=== Texte à lire ===
--*--

Le consentement du mineur à un acte sexuel

Deux affaires récentes ont relancé la question du consentement des mineurs à un acte sexuel. Madame la secrétaire d’État chargée de l’égalité des femmes et des hommes, Marlène Schiappa et Madame la garde des sceaux, Nicole Belloubet, envisagent, en réaction à ces affaires, de proposer de modifier la loi pénale afin d’établir une présomption d’absence de consentement à un acte sexuel pour les mineurs de moins de 13 ou 15 ans, le seuil étant actuellement débattu.

Mais quel est l’état actuel de la législation ?

Aux termes de l’article 222-22 du Code pénal, « constitue une agression sexuelle toute atteinte sexuelle commise avec violence, contrainte, menace ou surprise ».

Au sein des agressions sexuelles, le Code pénal isole ainsi le viol, défini par l’article 222-23 du Code pénal comme « tout acte de pénétration sexuelle, de quelque nature qu'il soit, commis sur la personne d'autrui par violence, contrainte, menace ou surprise », des « agressions sexuelles autres que le viol » réprimées par l’article 222-22.

--*--

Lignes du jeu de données
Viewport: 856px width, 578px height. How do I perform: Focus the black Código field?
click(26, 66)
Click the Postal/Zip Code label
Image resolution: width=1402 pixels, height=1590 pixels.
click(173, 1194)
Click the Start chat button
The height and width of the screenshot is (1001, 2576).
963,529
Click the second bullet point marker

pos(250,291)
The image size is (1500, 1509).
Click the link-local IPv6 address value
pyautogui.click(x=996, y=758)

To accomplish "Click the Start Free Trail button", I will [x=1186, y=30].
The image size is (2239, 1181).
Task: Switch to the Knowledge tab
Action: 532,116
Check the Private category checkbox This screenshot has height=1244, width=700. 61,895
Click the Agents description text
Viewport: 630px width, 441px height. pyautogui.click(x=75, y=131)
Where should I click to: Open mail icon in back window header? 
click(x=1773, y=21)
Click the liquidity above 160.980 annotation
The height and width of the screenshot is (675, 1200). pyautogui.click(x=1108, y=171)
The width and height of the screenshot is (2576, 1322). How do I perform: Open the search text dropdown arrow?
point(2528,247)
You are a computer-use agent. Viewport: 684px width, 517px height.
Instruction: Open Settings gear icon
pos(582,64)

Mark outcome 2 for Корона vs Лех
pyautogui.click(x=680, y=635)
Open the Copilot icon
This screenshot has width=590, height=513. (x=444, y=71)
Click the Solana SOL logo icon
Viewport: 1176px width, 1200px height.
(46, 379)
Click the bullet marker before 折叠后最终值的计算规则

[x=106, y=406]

--*--

=== Consigne A ===
Recopiez fidèlement le passage du texte sur le consentement des mineurs qui commence à « Le consentement du » et se termine à « étant actuellement débattu. ».
=== Consigne B ===
D'après la définition de l'agression sexuelle citée dans le texte sur le consentement des mineurs, par quels moyens une atteinte sexuelle doit-elle être commise pour constituer une agression sexuelle ? Donnez-les tous.
=== Consigne C ===
Selon le texte sur le consentement des mineurs, en dessous de quels âges, actuellement débattus, la présomption d'absence de consentement s'appliquerait-elle ?

=== Corrigé A ===
Le consentement du mineur à un acte sexuel

Deux affaires récentes ont relancé la question du consentement des mineurs à un acte sexuel. Madame la secrétaire d’État chargée de l’égalité des femmes et des hommes, Marlène Schiappa et Madame la garde des sceaux, Nicole Belloubet, envisagent, en réaction à ces affaires, de proposer de modifier la loi pénale afin d’établir une présomption d’absence de consentement à un acte sexuel pour les mineurs de moins de 13 ou 15 ans, le seuil étant actuellement débattu.

=== Corrigé B ===
Violence, contrainte, menace, surprise.

=== Corrigé C ===
Moins de 13 ou 15 ans.